When using this method of notification, plan administrators must have a system in place to (1) ensure that participants are receiving the notifications; and (2) notify the plan administrator of any inoperable or invalid email addresses or phone numbers.
B. Notice and Access Method
The notice and access model includes providing a notice to participants through a web-based platform. To use this method, the plan administrator must notify participants that new documentation is available online for their review. The notification is known as a Notice of Internet Availability (“NOIA”) and must be provided to all participants for each new document that is available. The NOIA must be concise and understandable and should include the following:
- a description of the document to be reviewed (depending on the nature of the document);
- a link to access the document;
- a notice to participants of their right to request a hard copy of the document and the manner in which they may request the paper copy;
- a notice to participants of their right to opt out of electronic disclosures, including the process for opting out; and
- a phone number that the participant may use to contact the plan administrator.

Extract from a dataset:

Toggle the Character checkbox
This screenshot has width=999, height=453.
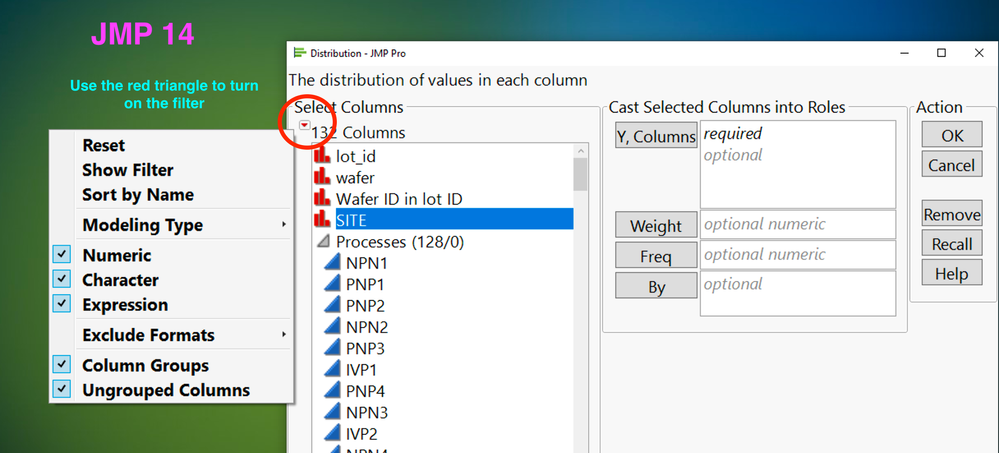(x=62, y=280)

After a document is uploaded to a website for participant access, it must remain on the site for a period of one year from the date of the original posting or until it is superseded. All documents should be available in widely accessible formats that can be retained in an electronic format by the participant.

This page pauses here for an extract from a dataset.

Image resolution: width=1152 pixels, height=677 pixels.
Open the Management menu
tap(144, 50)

The Safe Harbor is limited to retirement plan disclosures only. The DOL did not extend the Safe Harbor to cover health and welfare benefit plans subject to ERISA, although it reserves the right to do so in the future. The DOL stated that it will continue to explore whether this Safe Harbor should be expanded to include health and welfare plans.
Additionally, these disclosures may only be made to “covered individuals.” A covered individual is a participant, beneficiary, or other individual (1) who is entitled to receive a covered notice; and (2) who has provided the plan administrator with an electronic address (including an email address or mobile number). Accordingly, any individual who has not provided the plan administrator with an email address must receive all disclosure through the methods in place prior to the issuance of the Safe Harbor.
The new Safe Harbor rule also includes a number of protections for participants, including those listed below.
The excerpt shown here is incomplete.